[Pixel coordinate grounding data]
● ● ● ● ● ● ●
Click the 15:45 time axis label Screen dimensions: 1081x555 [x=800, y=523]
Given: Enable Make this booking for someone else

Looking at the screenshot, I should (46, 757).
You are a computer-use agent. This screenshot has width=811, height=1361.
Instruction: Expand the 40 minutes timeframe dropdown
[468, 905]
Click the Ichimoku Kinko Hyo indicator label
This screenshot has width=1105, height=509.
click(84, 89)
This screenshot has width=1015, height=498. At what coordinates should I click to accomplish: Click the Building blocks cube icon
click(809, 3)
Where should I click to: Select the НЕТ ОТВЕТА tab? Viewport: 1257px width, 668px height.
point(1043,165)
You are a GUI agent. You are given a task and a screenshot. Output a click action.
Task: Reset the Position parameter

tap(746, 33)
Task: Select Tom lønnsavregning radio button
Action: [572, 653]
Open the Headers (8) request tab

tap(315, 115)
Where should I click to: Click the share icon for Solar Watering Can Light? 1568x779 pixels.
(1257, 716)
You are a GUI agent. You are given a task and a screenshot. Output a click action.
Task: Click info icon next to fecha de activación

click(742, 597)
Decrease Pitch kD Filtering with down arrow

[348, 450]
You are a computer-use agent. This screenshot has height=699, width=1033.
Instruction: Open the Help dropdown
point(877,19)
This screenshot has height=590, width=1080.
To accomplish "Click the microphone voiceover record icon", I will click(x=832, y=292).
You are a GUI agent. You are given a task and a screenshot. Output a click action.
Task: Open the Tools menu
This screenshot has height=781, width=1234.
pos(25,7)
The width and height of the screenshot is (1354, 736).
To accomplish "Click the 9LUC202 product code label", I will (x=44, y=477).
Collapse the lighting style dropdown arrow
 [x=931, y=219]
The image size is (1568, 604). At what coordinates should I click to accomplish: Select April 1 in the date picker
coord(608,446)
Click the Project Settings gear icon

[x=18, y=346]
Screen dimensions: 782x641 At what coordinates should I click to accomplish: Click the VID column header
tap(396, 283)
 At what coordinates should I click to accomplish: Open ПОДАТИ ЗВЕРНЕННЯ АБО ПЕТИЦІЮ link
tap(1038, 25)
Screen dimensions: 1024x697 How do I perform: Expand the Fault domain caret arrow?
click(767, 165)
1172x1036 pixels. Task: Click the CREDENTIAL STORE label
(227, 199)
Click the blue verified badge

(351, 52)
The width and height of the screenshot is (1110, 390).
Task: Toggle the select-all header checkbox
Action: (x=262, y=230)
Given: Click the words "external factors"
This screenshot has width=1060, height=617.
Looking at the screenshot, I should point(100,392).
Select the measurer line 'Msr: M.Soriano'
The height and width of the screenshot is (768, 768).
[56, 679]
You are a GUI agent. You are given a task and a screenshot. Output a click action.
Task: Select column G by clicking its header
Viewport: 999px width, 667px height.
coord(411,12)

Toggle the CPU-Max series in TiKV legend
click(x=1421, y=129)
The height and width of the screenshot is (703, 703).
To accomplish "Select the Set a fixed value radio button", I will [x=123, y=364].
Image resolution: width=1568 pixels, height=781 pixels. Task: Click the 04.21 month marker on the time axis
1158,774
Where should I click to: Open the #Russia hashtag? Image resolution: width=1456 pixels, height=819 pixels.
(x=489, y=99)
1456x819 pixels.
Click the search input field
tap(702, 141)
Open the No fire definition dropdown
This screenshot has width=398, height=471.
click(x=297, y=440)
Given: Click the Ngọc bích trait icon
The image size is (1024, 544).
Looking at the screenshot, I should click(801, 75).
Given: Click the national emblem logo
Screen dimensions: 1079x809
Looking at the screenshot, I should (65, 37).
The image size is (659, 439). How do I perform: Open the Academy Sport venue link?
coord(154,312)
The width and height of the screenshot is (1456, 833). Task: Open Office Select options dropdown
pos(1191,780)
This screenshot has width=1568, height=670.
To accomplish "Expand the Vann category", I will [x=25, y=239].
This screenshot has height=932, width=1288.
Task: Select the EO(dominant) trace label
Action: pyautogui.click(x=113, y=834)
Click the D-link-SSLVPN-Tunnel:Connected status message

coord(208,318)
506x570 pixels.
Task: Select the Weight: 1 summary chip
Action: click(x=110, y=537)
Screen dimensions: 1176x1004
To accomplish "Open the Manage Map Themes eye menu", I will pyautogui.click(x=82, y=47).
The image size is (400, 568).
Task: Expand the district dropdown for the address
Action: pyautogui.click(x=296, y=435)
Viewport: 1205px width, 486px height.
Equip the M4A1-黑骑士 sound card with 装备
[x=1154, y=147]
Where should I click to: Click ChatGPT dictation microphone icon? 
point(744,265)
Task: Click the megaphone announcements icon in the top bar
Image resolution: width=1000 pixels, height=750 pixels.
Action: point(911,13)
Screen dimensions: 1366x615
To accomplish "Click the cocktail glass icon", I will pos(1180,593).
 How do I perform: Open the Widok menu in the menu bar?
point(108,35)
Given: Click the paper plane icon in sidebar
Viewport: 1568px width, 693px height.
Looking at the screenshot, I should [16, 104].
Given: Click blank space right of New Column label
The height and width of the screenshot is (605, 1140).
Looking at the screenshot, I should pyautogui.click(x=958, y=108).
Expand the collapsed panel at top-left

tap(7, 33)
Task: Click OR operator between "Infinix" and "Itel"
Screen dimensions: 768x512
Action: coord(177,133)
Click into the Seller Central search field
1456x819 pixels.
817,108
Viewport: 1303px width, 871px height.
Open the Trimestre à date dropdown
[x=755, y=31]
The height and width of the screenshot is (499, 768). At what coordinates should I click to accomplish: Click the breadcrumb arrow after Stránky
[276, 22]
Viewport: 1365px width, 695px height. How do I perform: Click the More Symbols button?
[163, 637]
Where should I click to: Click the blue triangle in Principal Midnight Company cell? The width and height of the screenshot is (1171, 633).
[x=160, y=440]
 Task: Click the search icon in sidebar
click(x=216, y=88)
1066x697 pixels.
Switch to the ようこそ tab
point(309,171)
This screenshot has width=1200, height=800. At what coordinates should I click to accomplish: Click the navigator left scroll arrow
● ● ● ● ● ● ●
**Aim of the task:** Here the job is to transcribe the lines from the first line of the data through the line containing "has height=699, width=1033.", inclusive, exactly and with nothing else.

**Written solution:**
Click the 15:45 time axis label Screen dimensions: 1081x555 [x=800, y=523]
Given: Enable Make this booking for someone else

Looking at the screenshot, I should (46, 757).
You are a computer-use agent. This screenshot has width=811, height=1361.
Instruction: Expand the 40 minutes timeframe dropdown
[468, 905]
Click the Ichimoku Kinko Hyo indicator label
This screenshot has width=1105, height=509.
click(84, 89)
This screenshot has width=1015, height=498. At what coordinates should I click to accomplish: Click the Building blocks cube icon
click(809, 3)
Where should I click to: Select the НЕТ ОТВЕТА tab? Viewport: 1257px width, 668px height.
point(1043,165)
You are a GUI agent. You are given a task and a screenshot. Output a click action.
Task: Reset the Position parameter

tap(746, 33)
Task: Select Tom lønnsavregning radio button
Action: [572, 653]
Open the Headers (8) request tab

tap(315, 115)
Where should I click to: Click the share icon for Solar Watering Can Light? 1568x779 pixels.
(1257, 716)
You are a GUI agent. You are given a task and a screenshot. Output a click action.
Task: Click info icon next to fecha de activación

click(742, 597)
Decrease Pitch kD Filtering with down arrow

[348, 450]
You are a computer-use agent. This screenshot has height=699, width=1033.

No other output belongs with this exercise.